- Directed by: Saul Rubinek
- Written by: Wendel Meldrum
- Produced by: Elinor Reid
- Starring: Wendel Meldrum Mark Humphrey Luke Humphrey
- Cinematography: Steve Ackerman
- Edited by: Chris Kern
- Distributed by: Somerville House Critical Mass
- Release date: June 7, 2005;
- Running time: 92 minutes
- Country: United States
- Language: English

= Cruel but Necessary =

Cruel but Necessary is a 2005 independent film directed by Canadian actor/film director Saul Rubinek. Actress Wendel Meldrum took a turn as a screenwriter for this project. Meldrum stars in the film as Betty Munson, a woman struggling to put her life back together after her marriage falls apart. Betty decides to secretly videotape family, friends, and others to help understand the truth of her life. Meldrum's own ex-husband Mark Humphrey and son Luke Humphrey play her onscreen ex-husband and son.

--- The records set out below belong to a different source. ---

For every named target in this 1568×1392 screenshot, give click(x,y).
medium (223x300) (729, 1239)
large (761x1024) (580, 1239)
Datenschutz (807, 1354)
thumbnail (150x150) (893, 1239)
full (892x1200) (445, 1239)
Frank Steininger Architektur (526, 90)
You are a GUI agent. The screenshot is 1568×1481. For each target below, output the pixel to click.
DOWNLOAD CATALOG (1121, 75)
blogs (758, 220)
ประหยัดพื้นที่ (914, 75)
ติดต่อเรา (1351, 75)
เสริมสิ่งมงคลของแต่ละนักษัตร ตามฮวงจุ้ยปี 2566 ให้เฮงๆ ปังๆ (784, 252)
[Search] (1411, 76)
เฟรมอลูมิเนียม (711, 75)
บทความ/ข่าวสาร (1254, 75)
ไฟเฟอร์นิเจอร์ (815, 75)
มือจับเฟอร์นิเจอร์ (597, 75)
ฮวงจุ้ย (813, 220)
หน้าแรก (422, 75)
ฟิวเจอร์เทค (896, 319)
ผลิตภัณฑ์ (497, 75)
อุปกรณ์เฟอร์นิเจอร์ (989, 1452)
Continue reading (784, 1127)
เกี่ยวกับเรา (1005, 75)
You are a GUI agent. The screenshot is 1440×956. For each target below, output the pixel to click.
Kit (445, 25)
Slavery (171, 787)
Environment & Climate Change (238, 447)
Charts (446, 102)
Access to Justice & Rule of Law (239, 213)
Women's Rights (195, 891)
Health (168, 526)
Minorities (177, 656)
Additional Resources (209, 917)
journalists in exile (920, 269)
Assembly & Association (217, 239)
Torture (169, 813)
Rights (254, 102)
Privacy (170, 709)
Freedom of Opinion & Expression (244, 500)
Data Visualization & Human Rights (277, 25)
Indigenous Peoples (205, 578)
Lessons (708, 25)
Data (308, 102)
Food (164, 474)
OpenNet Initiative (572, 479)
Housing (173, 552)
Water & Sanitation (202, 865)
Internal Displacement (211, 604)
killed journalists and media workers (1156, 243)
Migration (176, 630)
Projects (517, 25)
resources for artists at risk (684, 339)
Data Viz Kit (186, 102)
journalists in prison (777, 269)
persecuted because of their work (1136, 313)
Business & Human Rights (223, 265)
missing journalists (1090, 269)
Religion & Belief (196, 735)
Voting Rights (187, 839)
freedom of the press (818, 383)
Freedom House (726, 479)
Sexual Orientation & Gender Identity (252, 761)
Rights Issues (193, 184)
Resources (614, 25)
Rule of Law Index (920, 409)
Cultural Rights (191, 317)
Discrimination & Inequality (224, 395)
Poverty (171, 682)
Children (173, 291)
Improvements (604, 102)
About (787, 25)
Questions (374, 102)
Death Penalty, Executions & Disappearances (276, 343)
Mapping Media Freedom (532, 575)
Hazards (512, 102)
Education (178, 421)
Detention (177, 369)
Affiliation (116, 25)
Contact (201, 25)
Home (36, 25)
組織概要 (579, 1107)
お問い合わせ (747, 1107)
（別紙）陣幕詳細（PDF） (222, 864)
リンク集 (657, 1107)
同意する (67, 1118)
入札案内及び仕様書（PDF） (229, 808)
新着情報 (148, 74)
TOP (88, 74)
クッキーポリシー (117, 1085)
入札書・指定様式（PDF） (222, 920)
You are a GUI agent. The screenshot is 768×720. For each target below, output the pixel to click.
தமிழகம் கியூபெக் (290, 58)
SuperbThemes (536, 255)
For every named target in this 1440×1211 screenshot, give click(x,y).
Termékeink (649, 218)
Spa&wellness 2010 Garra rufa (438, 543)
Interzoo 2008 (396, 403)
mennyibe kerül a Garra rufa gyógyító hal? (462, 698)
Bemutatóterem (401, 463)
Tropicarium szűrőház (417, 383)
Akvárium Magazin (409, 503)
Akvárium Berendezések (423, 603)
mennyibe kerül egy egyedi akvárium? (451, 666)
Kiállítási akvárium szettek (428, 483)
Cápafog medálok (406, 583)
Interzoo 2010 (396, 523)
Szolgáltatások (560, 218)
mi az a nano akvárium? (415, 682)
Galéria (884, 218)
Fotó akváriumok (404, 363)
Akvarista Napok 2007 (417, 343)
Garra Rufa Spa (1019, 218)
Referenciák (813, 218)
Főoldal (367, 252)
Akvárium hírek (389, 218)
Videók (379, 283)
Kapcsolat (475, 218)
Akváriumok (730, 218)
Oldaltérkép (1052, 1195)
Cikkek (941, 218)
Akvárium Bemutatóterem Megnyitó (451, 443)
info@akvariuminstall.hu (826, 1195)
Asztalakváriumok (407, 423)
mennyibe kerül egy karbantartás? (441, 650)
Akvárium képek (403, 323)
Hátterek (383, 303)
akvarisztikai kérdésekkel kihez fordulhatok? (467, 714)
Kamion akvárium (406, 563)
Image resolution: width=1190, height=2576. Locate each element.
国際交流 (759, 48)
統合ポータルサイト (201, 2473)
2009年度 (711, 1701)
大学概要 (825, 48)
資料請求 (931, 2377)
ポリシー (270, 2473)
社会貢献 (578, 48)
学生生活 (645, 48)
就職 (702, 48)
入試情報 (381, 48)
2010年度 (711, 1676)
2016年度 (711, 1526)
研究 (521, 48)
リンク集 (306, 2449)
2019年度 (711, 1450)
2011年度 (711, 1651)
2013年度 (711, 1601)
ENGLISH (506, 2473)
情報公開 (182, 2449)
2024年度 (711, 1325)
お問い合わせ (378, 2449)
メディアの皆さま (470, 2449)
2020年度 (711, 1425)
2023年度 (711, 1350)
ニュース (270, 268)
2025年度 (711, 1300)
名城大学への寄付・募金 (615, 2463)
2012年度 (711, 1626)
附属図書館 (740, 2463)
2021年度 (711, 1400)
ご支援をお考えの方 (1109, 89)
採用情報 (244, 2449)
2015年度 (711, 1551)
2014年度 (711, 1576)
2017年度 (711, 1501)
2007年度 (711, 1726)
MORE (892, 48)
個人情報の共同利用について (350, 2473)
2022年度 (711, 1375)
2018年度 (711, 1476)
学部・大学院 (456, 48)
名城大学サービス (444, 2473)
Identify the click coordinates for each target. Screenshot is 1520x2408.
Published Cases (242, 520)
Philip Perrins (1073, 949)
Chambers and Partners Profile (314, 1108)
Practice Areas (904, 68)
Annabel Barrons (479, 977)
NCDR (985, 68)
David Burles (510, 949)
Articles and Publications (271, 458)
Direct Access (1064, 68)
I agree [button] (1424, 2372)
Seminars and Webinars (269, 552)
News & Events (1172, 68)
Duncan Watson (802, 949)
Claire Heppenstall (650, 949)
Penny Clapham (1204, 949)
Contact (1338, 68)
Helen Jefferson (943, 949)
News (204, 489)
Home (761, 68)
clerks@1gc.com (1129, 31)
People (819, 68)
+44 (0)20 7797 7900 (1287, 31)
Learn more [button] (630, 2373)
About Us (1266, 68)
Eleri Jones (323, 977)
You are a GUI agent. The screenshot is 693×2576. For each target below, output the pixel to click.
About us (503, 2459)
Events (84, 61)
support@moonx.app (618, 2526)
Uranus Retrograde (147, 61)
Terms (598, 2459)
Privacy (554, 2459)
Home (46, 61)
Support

Portions of Cruel but Necessary were posted on YouTube beginning in 2007. The film was released on DVD November 11, 2008.

==Cast==
- Wendel Meldrum as Betty Munson
- Mark Humphrey as Doug Munson
- Luke Humphrey as Darwin Munson
- Fred Goss as Chad
- James O'Connell as Teddy
- Julie Payne as Pearl
- Lisa Zane as Gynecologist

== Awards ==
Outstanding Actress in a Female Role, Wendel Meldrum - 2007 Winnipeg International Film Festival.